“Heat and animosity, contest and conflict, may sharpen the wits, although they rarely do; they never strengthen the understanding, clear the perspicacity, guide the judgment, or improve the heart” (Walter Savage Landor).
I EXPECT SOME WILL SHAKE THEIR HEADS (OR MAYBE EVEN WINCE) IN DISMAY AT THE SIGHT OF “PERSPICACITY” IN A BOOK LIKE THIS. But then again, those who know me will probably not be surprised at all. In any case, take a moment today to consider this good word. The idea behind it is, in fact, an enthusiastic idea.
Actually, there are two words we need to look at. The first is “perspicacity,” which means the ability to understand things clearly. The second is “perspicuity,” which means expressing ourselves clearly. Both words come from a Latin root meaning “to look through,” so they convey the idea of clarity, lucidness, and transparency.
Understanding. Everybody has had the experience of seeing an idea but not seeing it clearly. After learning a new concept, most of us find it takes a while before the point comes into sharp focus in our minds. But that sharp focus or clarity is worth working for. We need to keep studying important ideas until we understand them well. And not only that, but we need to work on increasing our powers of understanding — our perspicacity — so that it takes less time to gain a clear focus than it did when our minds weren’t as well trained.
Expression. It is possible to understand something clearly but not be able to communicate it clearly to another person. So we need to work on both our thinking and our communicating, until we can express important ideas in a clear manner. Strictly speaking, we don’t really understand a thing until we can explain it to someone else.

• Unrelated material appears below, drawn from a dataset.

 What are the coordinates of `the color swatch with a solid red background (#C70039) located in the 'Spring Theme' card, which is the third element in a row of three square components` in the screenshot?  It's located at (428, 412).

Perfect clarity is not achievable, of course, either in our thinking or our communicating. But improving in these areas is a worthy goal. I challenge you, therefore, to stretch yourself and think about both your “perspicacity” and your “perspicuity.” How clearly do you perceive things, and how clearly do you express them? Any progress you can make in either of these areas will be well worth whatever it costs you.
“Where we cannot invent, we may at least improve; we may give somewhat of novelty to that which was old, condensation to that which was diffuse, perspicuity to that which was obscure, and currency to that which was recondite” (Charles Caleb Colton).